* [Given information]:
__________________________________________________

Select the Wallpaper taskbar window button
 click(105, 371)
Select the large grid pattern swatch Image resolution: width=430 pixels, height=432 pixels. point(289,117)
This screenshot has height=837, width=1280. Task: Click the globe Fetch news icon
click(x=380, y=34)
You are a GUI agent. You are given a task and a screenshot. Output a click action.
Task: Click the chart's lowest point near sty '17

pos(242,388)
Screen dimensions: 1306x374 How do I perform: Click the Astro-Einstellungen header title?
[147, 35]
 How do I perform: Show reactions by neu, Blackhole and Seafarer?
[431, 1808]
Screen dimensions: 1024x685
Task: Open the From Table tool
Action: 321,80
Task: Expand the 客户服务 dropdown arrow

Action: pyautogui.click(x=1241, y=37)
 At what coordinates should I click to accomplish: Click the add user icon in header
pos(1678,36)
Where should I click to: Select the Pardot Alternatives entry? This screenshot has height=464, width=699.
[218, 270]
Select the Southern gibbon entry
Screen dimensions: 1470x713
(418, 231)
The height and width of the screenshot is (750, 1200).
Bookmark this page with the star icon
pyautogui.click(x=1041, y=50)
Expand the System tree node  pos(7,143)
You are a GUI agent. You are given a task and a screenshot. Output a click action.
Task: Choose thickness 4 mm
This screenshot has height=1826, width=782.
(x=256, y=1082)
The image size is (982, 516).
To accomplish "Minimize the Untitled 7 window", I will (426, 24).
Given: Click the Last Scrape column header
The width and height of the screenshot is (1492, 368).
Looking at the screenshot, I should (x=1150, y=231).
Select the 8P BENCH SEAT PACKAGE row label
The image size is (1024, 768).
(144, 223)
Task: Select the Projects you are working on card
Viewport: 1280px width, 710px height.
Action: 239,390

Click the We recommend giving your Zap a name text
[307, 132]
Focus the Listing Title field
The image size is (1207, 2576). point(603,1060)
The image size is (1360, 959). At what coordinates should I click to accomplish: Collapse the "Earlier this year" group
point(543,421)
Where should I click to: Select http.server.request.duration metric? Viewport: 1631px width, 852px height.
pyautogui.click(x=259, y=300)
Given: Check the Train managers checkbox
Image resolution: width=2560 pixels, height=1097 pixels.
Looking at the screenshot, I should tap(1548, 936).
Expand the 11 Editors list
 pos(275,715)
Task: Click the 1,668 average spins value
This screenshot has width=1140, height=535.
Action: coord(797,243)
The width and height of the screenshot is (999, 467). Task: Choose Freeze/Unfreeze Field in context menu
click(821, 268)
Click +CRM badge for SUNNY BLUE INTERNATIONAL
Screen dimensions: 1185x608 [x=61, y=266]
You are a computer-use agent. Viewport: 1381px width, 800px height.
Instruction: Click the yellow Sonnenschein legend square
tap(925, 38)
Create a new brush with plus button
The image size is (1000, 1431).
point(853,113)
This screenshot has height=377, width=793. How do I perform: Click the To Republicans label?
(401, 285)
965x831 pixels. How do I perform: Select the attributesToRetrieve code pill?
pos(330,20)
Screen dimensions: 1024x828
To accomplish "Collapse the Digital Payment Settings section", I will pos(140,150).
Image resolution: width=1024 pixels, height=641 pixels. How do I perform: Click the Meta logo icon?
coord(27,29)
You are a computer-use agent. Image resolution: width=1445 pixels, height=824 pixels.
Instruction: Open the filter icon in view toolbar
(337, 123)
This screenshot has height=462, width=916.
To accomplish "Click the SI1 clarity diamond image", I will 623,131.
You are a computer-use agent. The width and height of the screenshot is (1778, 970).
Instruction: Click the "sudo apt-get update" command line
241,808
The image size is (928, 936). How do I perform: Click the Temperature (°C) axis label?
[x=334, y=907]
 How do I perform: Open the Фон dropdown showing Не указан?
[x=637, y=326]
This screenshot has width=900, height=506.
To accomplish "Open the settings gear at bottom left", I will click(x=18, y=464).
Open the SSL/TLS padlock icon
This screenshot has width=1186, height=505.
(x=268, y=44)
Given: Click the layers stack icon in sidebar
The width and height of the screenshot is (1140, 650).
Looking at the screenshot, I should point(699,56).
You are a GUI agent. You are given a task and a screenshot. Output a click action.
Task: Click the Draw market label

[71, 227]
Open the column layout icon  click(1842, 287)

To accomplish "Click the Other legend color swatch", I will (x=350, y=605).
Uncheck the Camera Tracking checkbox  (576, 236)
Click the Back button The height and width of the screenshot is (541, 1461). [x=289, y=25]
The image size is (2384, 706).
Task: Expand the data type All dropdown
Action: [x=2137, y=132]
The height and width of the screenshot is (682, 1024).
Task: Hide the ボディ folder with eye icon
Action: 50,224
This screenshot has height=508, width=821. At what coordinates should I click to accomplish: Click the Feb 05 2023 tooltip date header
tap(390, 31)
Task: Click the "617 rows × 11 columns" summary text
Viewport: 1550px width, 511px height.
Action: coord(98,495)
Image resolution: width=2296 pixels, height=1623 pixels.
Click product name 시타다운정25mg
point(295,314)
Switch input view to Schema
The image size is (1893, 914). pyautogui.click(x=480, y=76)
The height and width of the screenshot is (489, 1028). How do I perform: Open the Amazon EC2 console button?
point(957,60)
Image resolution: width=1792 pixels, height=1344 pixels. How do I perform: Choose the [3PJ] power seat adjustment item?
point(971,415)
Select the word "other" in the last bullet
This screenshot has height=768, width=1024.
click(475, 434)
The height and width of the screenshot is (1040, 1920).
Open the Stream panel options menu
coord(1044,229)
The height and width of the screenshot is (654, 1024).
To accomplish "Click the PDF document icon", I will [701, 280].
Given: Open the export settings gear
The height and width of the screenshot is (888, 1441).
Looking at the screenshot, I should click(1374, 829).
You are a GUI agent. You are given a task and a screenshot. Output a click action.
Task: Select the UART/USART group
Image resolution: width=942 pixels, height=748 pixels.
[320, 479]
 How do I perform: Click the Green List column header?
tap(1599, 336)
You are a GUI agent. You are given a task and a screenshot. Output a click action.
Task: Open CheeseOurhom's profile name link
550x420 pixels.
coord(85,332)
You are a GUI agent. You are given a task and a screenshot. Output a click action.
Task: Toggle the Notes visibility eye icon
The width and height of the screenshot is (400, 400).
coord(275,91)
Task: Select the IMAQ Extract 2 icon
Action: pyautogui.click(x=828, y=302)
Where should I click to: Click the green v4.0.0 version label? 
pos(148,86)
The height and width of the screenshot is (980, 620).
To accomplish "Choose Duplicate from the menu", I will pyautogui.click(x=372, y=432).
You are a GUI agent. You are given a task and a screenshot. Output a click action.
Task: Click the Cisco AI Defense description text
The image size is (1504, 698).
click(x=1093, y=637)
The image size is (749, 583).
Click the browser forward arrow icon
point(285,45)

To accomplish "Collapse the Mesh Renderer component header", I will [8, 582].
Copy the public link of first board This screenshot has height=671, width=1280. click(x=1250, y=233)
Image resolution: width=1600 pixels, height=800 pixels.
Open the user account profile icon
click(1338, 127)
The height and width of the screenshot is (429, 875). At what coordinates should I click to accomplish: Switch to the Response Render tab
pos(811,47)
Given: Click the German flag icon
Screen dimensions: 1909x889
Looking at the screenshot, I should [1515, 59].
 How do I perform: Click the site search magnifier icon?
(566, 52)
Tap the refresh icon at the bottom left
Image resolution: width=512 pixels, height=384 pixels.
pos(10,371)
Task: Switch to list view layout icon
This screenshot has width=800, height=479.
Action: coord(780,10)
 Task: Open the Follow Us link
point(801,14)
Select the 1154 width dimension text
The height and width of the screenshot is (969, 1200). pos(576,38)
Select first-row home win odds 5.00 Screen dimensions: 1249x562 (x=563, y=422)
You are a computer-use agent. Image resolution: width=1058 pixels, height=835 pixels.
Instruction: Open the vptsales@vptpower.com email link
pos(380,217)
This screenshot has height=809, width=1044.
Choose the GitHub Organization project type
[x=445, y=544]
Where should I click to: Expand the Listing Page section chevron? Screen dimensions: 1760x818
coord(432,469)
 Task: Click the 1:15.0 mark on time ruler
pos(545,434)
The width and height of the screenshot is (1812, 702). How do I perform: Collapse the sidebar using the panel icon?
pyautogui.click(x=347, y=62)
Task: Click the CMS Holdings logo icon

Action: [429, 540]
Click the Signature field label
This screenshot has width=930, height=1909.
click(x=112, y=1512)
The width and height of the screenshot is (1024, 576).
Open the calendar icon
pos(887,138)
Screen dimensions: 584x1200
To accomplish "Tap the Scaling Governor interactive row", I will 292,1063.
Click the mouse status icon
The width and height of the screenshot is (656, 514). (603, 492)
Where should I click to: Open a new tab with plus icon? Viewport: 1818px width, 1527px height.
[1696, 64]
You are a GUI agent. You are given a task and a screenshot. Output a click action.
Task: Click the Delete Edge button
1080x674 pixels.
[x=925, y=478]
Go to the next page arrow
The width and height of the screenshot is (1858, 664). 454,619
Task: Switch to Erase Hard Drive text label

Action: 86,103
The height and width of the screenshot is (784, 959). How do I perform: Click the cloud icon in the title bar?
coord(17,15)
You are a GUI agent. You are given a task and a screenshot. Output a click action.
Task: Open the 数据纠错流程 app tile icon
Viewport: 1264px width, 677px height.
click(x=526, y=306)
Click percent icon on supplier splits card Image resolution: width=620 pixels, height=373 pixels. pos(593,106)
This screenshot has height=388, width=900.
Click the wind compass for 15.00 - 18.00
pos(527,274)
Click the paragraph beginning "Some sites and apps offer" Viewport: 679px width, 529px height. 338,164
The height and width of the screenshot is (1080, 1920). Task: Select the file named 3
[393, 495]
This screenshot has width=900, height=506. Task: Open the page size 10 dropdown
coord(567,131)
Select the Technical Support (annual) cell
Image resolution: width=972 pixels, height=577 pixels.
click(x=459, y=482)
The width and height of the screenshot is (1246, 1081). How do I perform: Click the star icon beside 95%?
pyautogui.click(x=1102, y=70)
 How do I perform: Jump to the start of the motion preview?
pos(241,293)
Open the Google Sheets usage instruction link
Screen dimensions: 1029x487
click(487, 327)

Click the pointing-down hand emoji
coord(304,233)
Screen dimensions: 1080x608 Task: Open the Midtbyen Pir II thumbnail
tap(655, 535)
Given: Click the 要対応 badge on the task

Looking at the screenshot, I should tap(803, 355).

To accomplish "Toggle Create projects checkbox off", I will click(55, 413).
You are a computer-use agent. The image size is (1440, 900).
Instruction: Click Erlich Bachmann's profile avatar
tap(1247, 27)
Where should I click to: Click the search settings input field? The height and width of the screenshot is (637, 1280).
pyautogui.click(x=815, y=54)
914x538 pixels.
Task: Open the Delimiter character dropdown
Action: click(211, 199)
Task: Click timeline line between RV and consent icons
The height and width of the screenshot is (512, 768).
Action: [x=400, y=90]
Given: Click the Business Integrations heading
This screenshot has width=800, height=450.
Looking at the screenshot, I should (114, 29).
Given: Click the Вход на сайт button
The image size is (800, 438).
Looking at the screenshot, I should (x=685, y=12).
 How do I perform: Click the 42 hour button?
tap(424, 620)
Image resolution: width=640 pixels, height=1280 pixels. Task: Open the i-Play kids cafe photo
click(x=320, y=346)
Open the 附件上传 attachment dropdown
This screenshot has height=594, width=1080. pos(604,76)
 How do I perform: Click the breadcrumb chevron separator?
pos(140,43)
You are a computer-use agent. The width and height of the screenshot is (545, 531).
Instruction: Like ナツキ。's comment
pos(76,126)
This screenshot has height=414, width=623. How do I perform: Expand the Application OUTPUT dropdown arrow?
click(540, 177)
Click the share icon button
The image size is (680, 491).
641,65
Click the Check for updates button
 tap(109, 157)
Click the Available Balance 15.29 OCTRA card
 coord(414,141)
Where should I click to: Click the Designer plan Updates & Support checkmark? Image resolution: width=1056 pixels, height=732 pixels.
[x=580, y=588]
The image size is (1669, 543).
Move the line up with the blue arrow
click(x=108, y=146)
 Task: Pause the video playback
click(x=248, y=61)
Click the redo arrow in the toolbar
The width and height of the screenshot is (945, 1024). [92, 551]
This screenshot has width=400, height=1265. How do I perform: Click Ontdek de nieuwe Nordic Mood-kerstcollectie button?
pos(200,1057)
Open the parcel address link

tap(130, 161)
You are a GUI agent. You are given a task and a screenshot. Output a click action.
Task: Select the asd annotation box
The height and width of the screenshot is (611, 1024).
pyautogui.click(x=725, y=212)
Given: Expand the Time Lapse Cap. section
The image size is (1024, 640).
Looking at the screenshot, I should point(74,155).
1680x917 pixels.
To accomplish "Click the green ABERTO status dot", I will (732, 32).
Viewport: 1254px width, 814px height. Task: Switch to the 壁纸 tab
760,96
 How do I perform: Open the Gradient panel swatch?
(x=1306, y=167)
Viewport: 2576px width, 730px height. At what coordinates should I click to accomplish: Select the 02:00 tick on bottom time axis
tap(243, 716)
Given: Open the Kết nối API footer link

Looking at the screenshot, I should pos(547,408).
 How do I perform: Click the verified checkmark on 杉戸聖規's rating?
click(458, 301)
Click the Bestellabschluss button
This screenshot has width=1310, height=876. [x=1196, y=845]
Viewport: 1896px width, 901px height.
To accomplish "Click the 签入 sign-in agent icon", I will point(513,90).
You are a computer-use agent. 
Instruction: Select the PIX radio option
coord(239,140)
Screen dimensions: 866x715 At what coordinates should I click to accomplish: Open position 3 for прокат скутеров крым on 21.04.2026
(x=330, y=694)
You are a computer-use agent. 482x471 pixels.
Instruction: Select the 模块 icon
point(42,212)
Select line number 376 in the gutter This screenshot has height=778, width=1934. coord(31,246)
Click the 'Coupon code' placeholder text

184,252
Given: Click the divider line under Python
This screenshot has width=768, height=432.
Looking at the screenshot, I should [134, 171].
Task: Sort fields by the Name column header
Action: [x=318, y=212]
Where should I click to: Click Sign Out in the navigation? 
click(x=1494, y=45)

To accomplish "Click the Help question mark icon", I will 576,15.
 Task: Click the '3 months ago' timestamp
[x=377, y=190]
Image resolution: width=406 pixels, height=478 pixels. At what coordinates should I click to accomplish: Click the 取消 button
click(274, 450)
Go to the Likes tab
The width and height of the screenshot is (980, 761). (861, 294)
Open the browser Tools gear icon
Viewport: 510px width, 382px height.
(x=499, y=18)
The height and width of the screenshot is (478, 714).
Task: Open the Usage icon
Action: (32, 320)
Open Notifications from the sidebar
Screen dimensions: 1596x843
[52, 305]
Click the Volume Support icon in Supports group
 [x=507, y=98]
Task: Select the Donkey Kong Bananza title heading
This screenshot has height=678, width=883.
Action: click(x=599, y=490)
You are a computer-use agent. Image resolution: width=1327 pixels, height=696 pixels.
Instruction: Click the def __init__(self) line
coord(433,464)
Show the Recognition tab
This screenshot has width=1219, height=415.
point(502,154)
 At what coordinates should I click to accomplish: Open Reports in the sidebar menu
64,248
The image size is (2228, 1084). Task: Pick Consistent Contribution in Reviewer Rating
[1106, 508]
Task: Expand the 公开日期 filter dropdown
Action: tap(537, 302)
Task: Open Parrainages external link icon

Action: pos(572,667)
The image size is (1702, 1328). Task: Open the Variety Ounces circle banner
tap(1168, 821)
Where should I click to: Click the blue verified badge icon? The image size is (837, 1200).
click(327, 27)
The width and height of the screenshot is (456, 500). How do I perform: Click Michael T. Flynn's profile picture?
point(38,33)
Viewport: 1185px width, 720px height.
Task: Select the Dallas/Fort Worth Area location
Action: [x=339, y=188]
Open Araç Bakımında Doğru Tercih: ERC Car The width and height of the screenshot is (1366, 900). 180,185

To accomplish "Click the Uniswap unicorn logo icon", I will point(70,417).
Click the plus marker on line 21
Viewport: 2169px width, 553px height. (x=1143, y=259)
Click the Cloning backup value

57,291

__________________________________________________

In the material above, transcribe exactly the lines beginning at the one with "Task: Open CheeseOurhom's profile name link" and ending at the one with "The image size is (749, 583).", both included.

Task: Open CheeseOurhom's profile name link
550x420 pixels.
coord(85,332)
You are a GUI agent. You are given a task and a screenshot. Output a click action.
Task: Toggle the Notes visibility eye icon
The width and height of the screenshot is (400, 400).
coord(275,91)
Task: Select the IMAQ Extract 2 icon
Action: pyautogui.click(x=828, y=302)
Where should I click to: Click the green v4.0.0 version label? 
pos(148,86)
The height and width of the screenshot is (980, 620).
To accomplish "Choose Duplicate from the menu", I will pyautogui.click(x=372, y=432).
You are a GUI agent. You are given a task and a screenshot. Output a click action.
Task: Click the Cisco AI Defense description text
The image size is (1504, 698).
click(x=1093, y=637)
The image size is (749, 583).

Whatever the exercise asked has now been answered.